The New England Journal of Medicine, open access, Plan S, and undeclared conflicts of interest  

The New England Journal of Medicine disapproves of open access publishing and Plan S. https://www.nejm.org/doi/full/10.1056/NEJMms1900864  There’s nothing surprising in that. (The opposite would have been surprising.) What is surprising is that the journal does not declare its substantial conflicts of interest, when the International Committee of Medical Journal Editors, of which it is a founding and prominent member, has made clear for 30 years that all conflicts of interest should be declared.

The New England Journal of Medicine is immensely profitable (although we don’t know exactly how profitable), and those profits—and the compensation and livelihood of its employees—are potentially disrupted by open access and particularly Plan S, the European plan to extend open access publishing.

My guess has been that the New England Journal of Medicine has an income of about $100 million with a profit margin about 30%. As a former chief executive of the BMJ Publishing Group who saw the annual accounts of all our journals, I’ve guessed this with some confidence. It’s harder to be sure about the revenue than the profit margin, but I doubt that it’s as low as $50 million or as high as $150 million. The profit margin is fairly standard for well-established journals—and is known to be the case for the scientific journals of what was called Elsevier, the world’s largest scientific publisher. This is a high margin for a journal when the value is in the science, which the publishers are given for free, not in the trivial processes that journals apply.

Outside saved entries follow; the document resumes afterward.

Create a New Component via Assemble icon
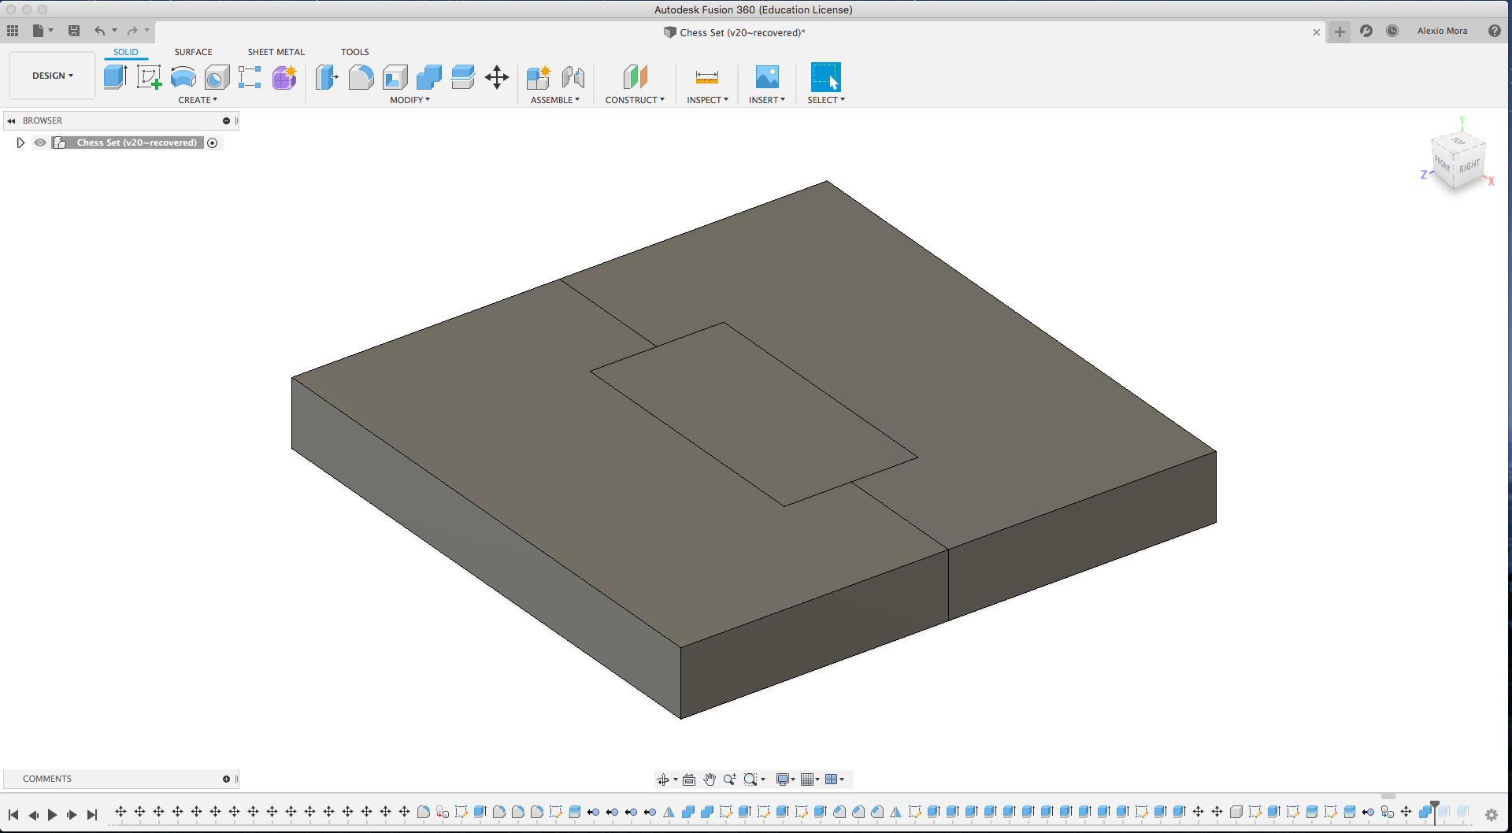 point(539,77)
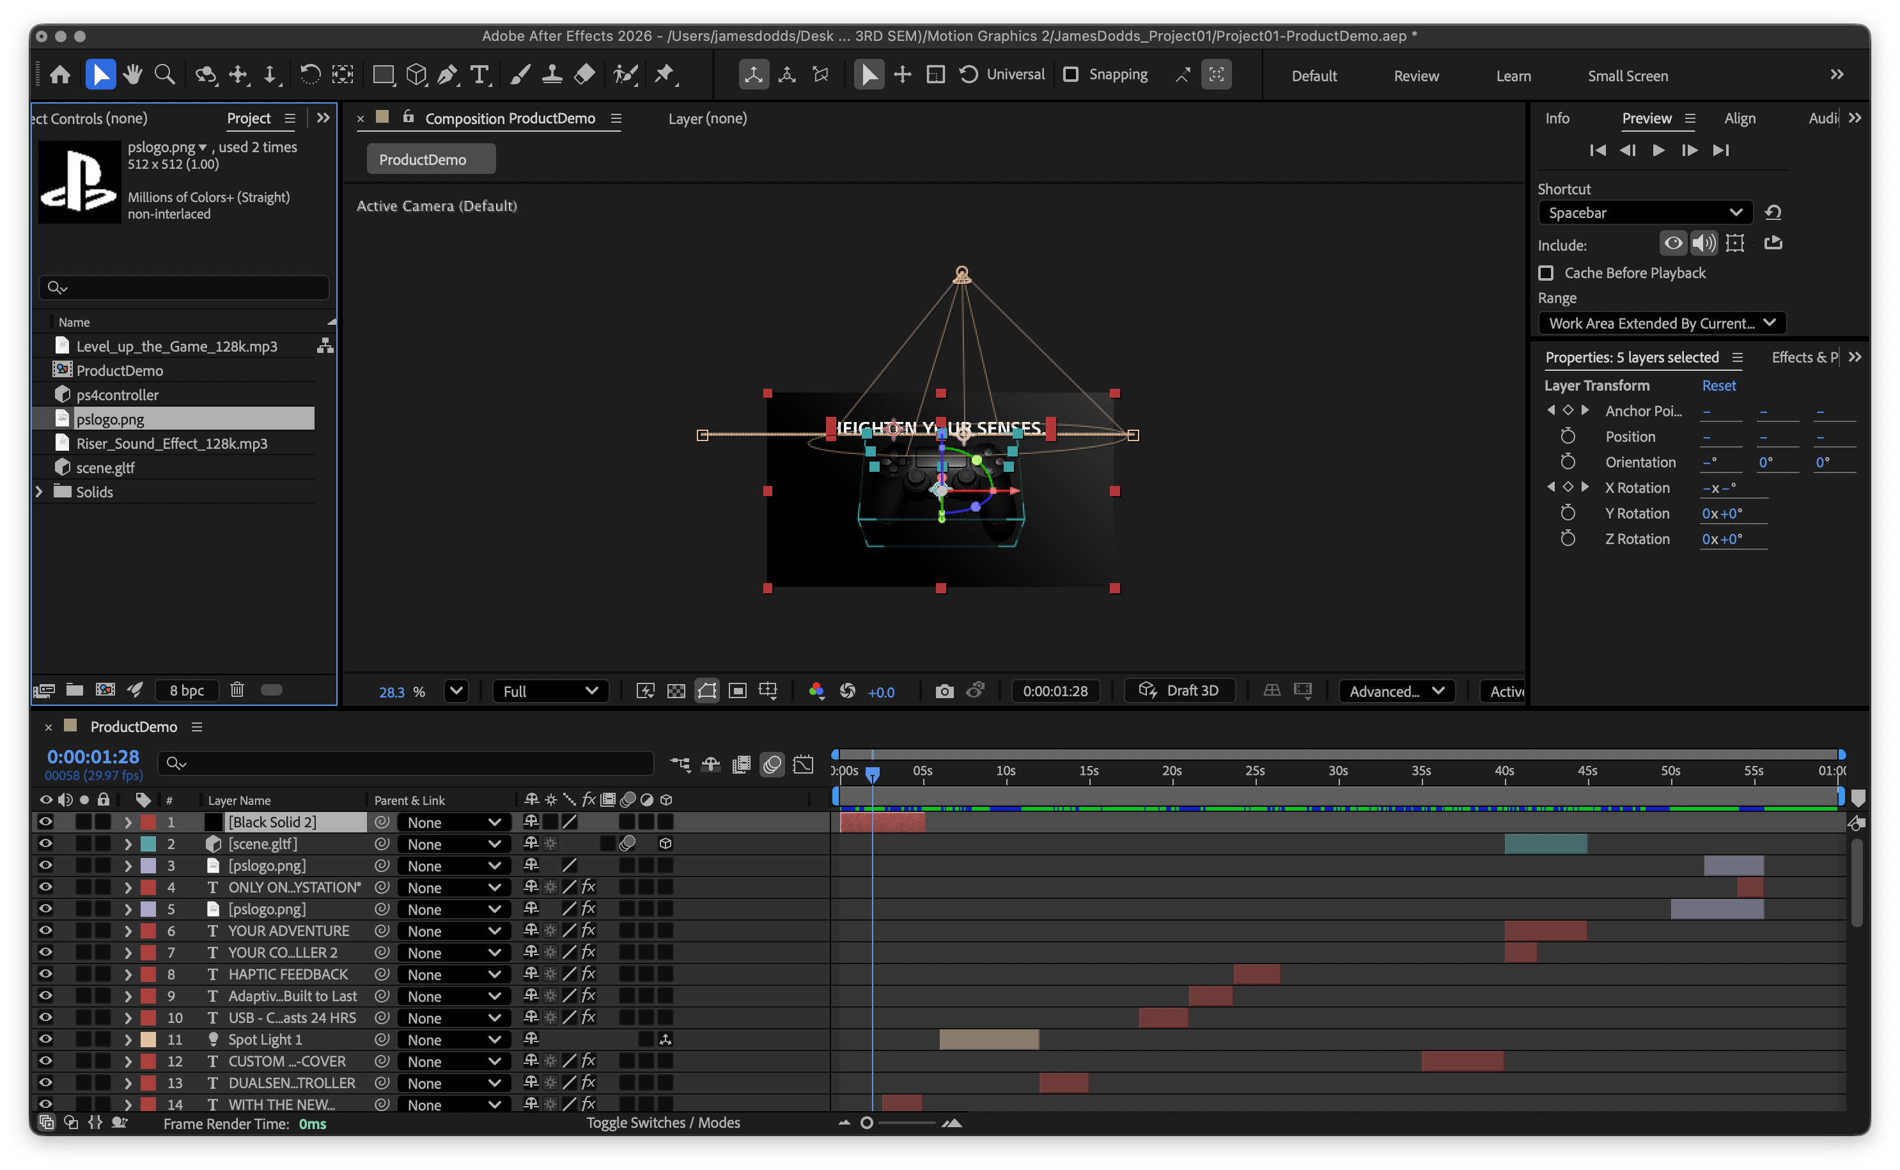Take a snapshot with the camera icon
Screen dimensions: 1900x1170
(944, 691)
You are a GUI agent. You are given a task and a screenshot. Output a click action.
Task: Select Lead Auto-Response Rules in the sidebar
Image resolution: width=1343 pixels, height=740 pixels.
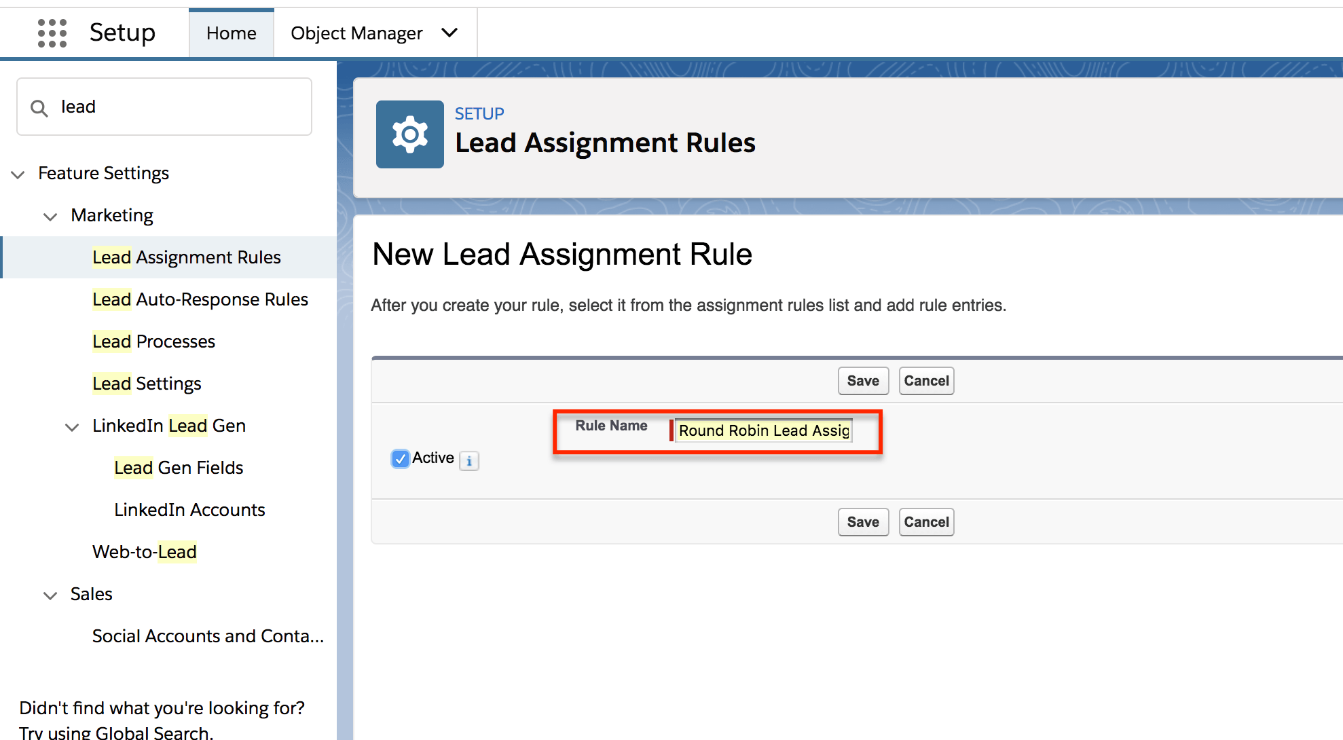[x=200, y=299]
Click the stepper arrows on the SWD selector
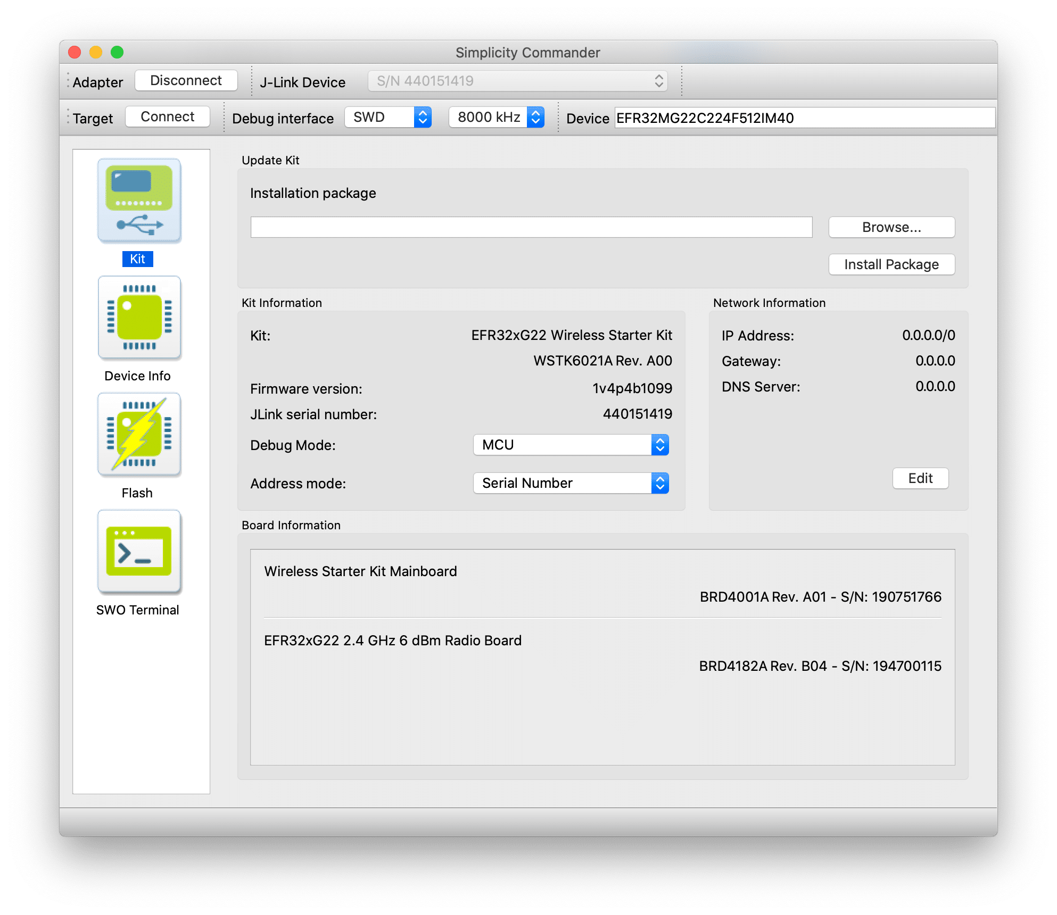 point(422,118)
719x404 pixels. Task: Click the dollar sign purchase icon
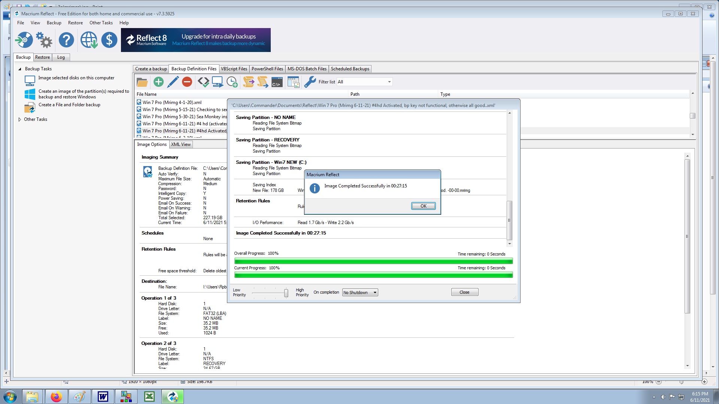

I have had to guess the profits of the New England Journal of Medicine a because the accounts of the journal are not published—despite many challenges for them to do so. But the Massachusetts Medical Society, the owners of the journal and a not-for-profit organisation (which are also known as not-for-loss organisations and may pay their officers handsomely) have to submit a tax return, and the submission for the year ending May 2017 makes interesting reading. https://projects.propublica.org/nonprofits/organizations/42050773/201841029349300719/IRS990

The overall income of the society was £123 million, and the surplus £12 million. The income from publishing was £103 million. The society publishes more than the New England Journal of Medicine, so this is not all income from the journal—but we can be sure that most of it is the journal. It’s not possible to work out the profit margin, but I presume that most of the £12m surplus of the society comes from the journal as most if its other activities will carry costs and not be profitable.

What it is possible to know exactly from the return is the compensation of the senior editors. For Jeff Drazen, the editor-in-chief, it was $703 324. This is compensation and so probably includes health insurance and perhaps pension payments. Plus salaries are higher in the US than most countries, with star medical academics earning large sums. It may even have been that Drazen took a pay cut to join the journal or that the society had to match his salary in order to get him to take the job. Nevertheless, the sum will cause most people to gasp and wonder if what he does—“taking in other peoples’ washing,” as my predecessor as editor of the BMJ described the job—is worth so much. (I was paid £120 000 (then about $150 000) when I was the editor of the BMJ—and I was the chief executive of the group as well as the editor.)

Ted Campion, the executive editor, was paid $393 059; Mary Hamel, the executive deputy editor, $328 462; Julie Ingelfinger, $321 468; and Christopher Lynch, vice-president, publishing 472 499. (It looks in passing as if the journal may have gender pay gap). These generous incomes are all threatened by open access and Plan S.

None of this is declared in the article questioning open access and Plan S. Indeed, the author, Charlotte Haug declares both that she has no conflict of interest and that she is employed by the journal as  international correspondent. https://www.nejm.org/doi/suppl/10.1056/NEJMms1900864/suppl_file/nejmms1900864_disclosures.pdf  These seem to me incompatible declarations: I can’t help reflecting that if I read an editorial on a drug manufactured by GSK that was written by an employee of the company that would seem to me to be a conflict of interest.

But I doubt that the salary of Haug is $700 000, and it is surely the conflict of interest of the journal, the owners, and the senior editors that is most relevant—and should at least be declared, preferably in detail.

 

Conflict of interest: I was until 2004 the editor of the BMJ and the chief executive of the BMJ Publishing Group. As I write in the blog, I was paid about £120 000. I now have a pension of £60 000 from the BMA, the owners of the BMJ. I’ve been an enthusiast, even a zealot, for open access since the 90s (before the term open access was coined). I was on the board of the Public Library of Science for seven years, which was an unpaid position, and I have consulted for F1000Research, earning perhaps £5000 in total. I chair Open Pharma, for which I’ve been paid about £9000 over three years. Jeff Drazen and I shared a platform at a conference in Dublin, which was described by somebody in the audience as a “cage fight.”